Congressman Says Capitol Police 'Screwed Up' Handling Truck Containing Bomb

The top Republican on the House panel that oversees the security of the Capitol says "there was obviously a screw up" in how U.S. Capitol Police handled the impoundment of a truck later found to contain a crude explosive device.

Lawmakers "will hold the people accountable" for the apparent security flub, U.S. Rep.
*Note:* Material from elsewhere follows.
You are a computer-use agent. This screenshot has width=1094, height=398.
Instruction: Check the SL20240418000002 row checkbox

Dan Lungren, R-Calif., said in a phone interview with FOX News Radio.

Capitol police arrested Michael Gorbey near the Capitol in January and impounded his pickup truck after he was seen carrying a loaded shotgun.

But The Washington Post reported Wednesday that the explosive device was stowed undetected in the truck for weeks on government property.
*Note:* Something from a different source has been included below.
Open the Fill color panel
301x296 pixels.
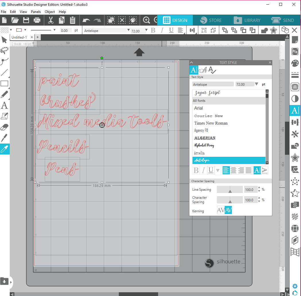pyautogui.click(x=295, y=63)
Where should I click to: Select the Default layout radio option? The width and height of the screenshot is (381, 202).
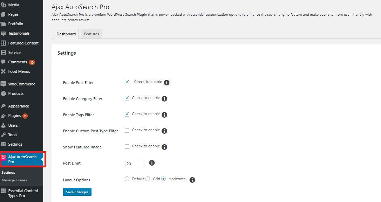(127, 179)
Capitol police spokeswoman Kimberly Schneider told FOX News that the article was "inaccurate," in that there was not a "single" explosive device -- rather she said there were a number of materials inside, ranging from wires to ammunition, that could be used to make a bomb.

Regardless, Lungren complained about the amount of time it took to get a warrant.

The truck was towed and stored at the Government Printing Office garage, located just a few blocks from the Capitol and the bustling Union Station.

The Capitol police park many cruisers in their fleet at the GPO, and the truck remained there for three weeks while police obtained a search warrant to go through the vehicle. They made the request for the warrant Jan. 19 and received it Feb. 7.

"If a search warrant were required, it should have been obtained immediately," Lungren said.

He presumes police didn't see anything in their initial inspection that called for urgency, but he suggested that doesn't excuse moving a vehicle containing a bomb into a government building.

Lungren said he wants to sit down soon behind closed doors with police officials to determine what went wrong. He did not call for a public hearing.

"You just can't say it was a screw-up and move on," Lungren said. "Someone has to be held accountable."

The chairman of the full House committee that oversees security at the Capitol, U.S. Rep. Robert Brady, D-Pa., had no comment.